Department of Revenue, (Ministry of Finance) has raised the basic customs duty (BCD) on various imported textile yarn, fabrics and raw materials through three notifications. These announcements will help the textile industry to strengthen itself in the domestic as well as international markets. Customs duty on almost all chapters (50 to 63) belonging to textile and clothing products have been revised. Silk, wool, cotton, polyester and other man-made fibre, woven fabrics, wadding, felt and non-wovens, special yarns, twine, cordage, carpets, textile floor coverings, tufted textile fabrics and special woven fabrics etc., have now been subjected to higher import duty ranging from 10% or above with immediate effect (import duty varies based on products). Now, polyester fabric imports range from 10% to 20%. A substantial drop in the import duty was observed after the implementation of GST. This has encouraged cheaper import of polyester fabric from neighbouring countries like China.

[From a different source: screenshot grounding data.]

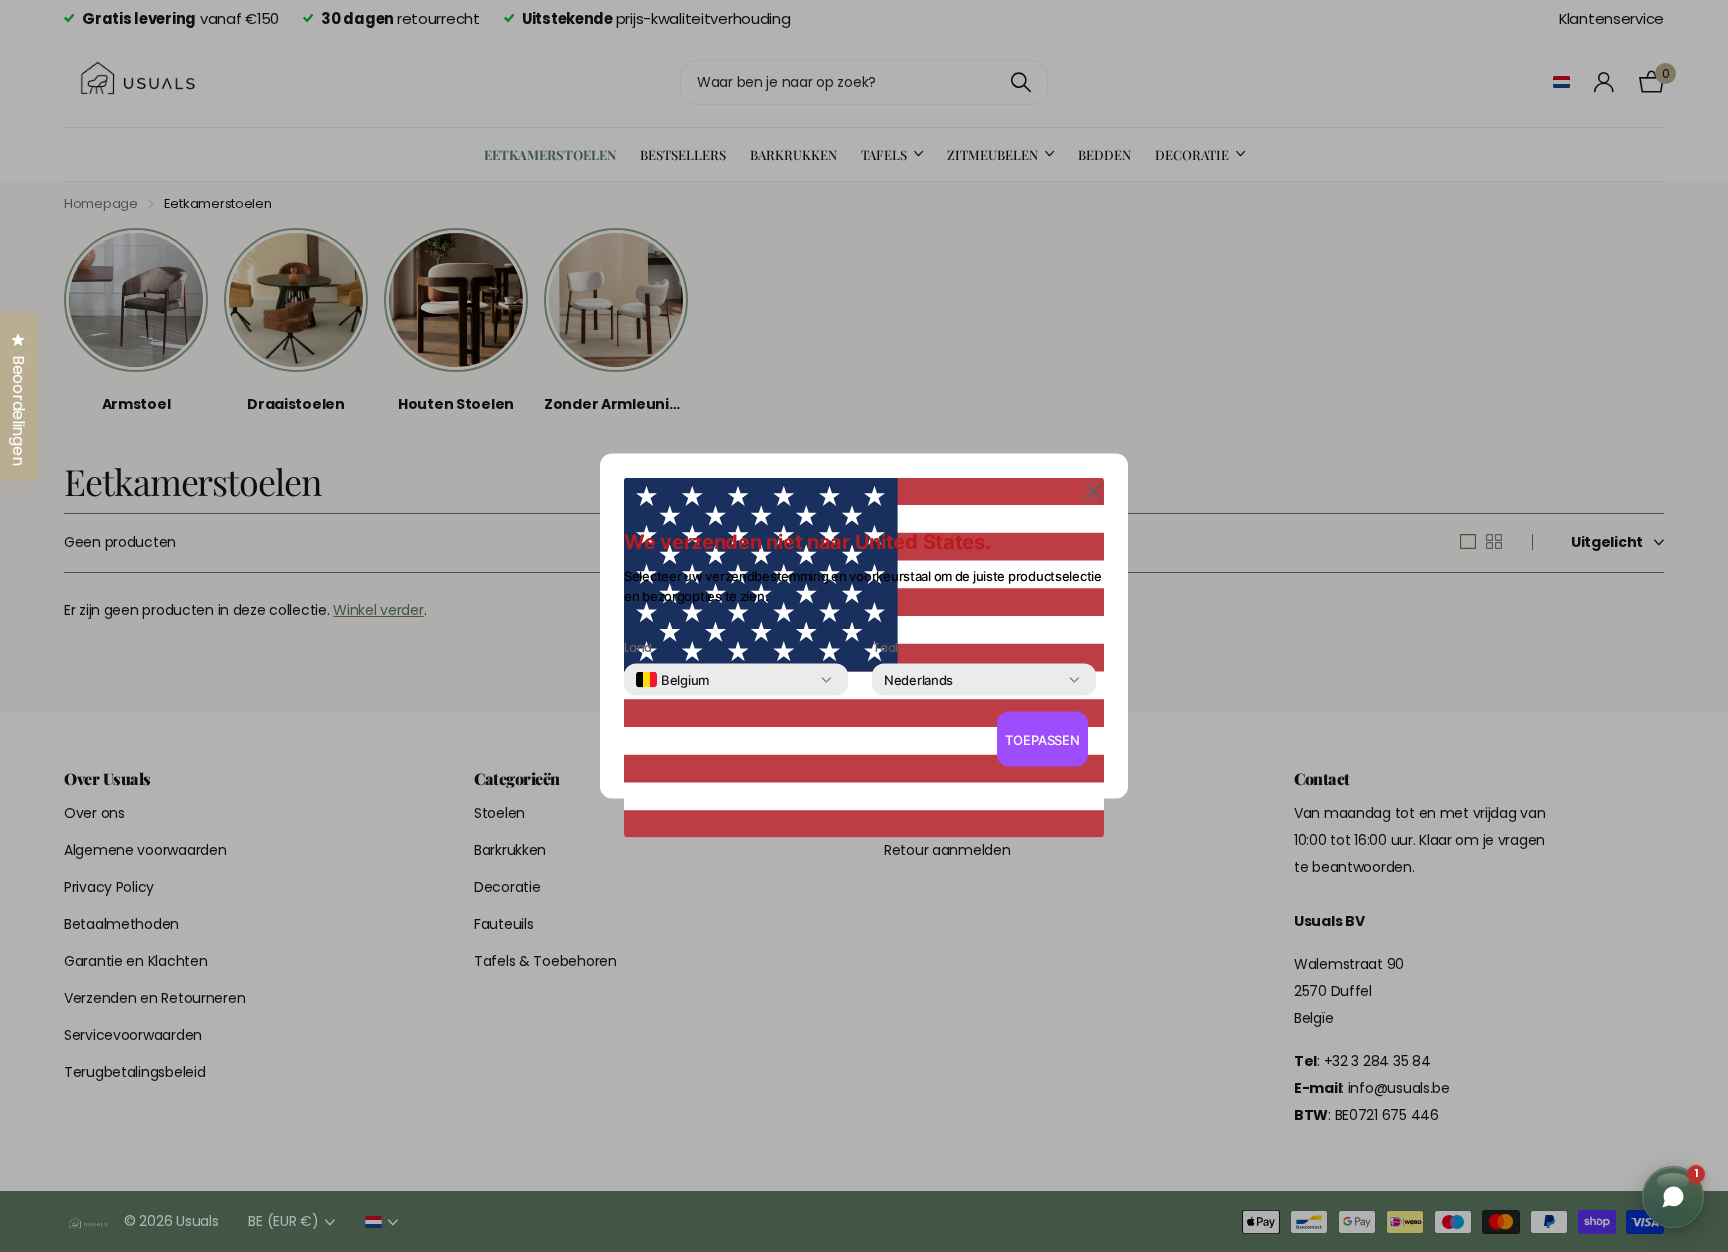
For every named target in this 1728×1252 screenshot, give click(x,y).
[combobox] (672, 680)
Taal (885, 648)
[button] (1094, 490)
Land (638, 648)
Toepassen (1042, 739)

In the GST regime, countervailing duty has been replaced with IGST and the special additional duty has been scrapped. The polyester fabric attracted 10% BCD, 12.5% CVD and 4% special additional duty in the pre-GST regime. Consequent to the scrapping of 4% additional duty and levy of 5% GST on polyester fabric, the imported polyester fabric attracted 10% BCD and 5% IGST. Therefore, there was a significant drop in the import duty threatening the survival of the domestic manufacturing industry due to cheaper imports especially from countries like China. Hence, the industry had requested the Government and the GST Council to increase the BCD on fabrics to retain the competitiveness of the domestic manufacturing industry. Since man-made fibre price in India is expensive by 20% to 30% due to high incidence of duties and levies, there is a threat of cheaper imports especially from countries like China.
Various trade bodies welcomed this move. Sanjay K. Jain, Chairman, Confederation of Indian Textile Industry (CITI) and P. Nataraj, Chairman, The Southern India Mills’ Association (SIMA) lauded the Union Finance Minister Arun Jaitley for the new rates. The trade bodies believe that this would eventually reduce the fabric import. According to them, this has come as a big relief to the man-made fibre based fabric manufacturers. SIMA feels the import duty on cotton fabric should also be raised in the interest of powerloom and handloom sectors.
“We hope that problem of non-refund of GST on inputs for fabric manufacturers is resolved at the earliest, so that the disadvantage against imports is also taken care of (fabric imports carry 5% IGST while due to inverted duty structure, effective IGST for domestic manufacturers is in the range of 7 to 9%). – Sanjay K. Jain, President, CITI
Sanjay added, “It’s a very positive and welcome step by the Government and will go a long way fulfilling the ‘Make in India’, ‘Skill India’ and ‘India as a global textile hub’ initiatives of the Prime Minister. This announcement has given the textile fabric industry a big relief as it was going through tremendous pressure post GST regime.” He also stated that the announcement will help increase fresh FDIs especially in the fabric sector which will help the textile industry enhance its capacities to meet future challenges and opportunities arising in the domestic and foreign markets and penetrate new markets. The duty increase is mainly in man-made fibre based fabric, which is a weak link in the country and needs a lot of investment to increase Indian textile industry’s share in the MMF category.
“There is a need to increase the import duty on cotton fabric also at par with polyester fabric in the interest of powerloom and handloom sectors to sustain their competitiveness.” – P. Nataraj, Chairman, SIMA
But industry also feels that problems on imports are not fully over. There is a big issue of imports from FTA countries like Bangladesh and Sri Lanka where there is full exemption of BCD and hence it’s a gateway for Chinese fabric entering India duty-free in the form of garments. This is because no Rule of Origin Rules are there for the duty-free imports from these SAARC countries. India too has FTAs with certain other Asian countries which allows some imports to be duty-free which in turn impacts the domestic industry. Further duty increase in BCD still doesn’t bring the overall import duty rates to pre-GST level, hence the industry is still relatively at a disadvantage post GST by about 5 – 7%.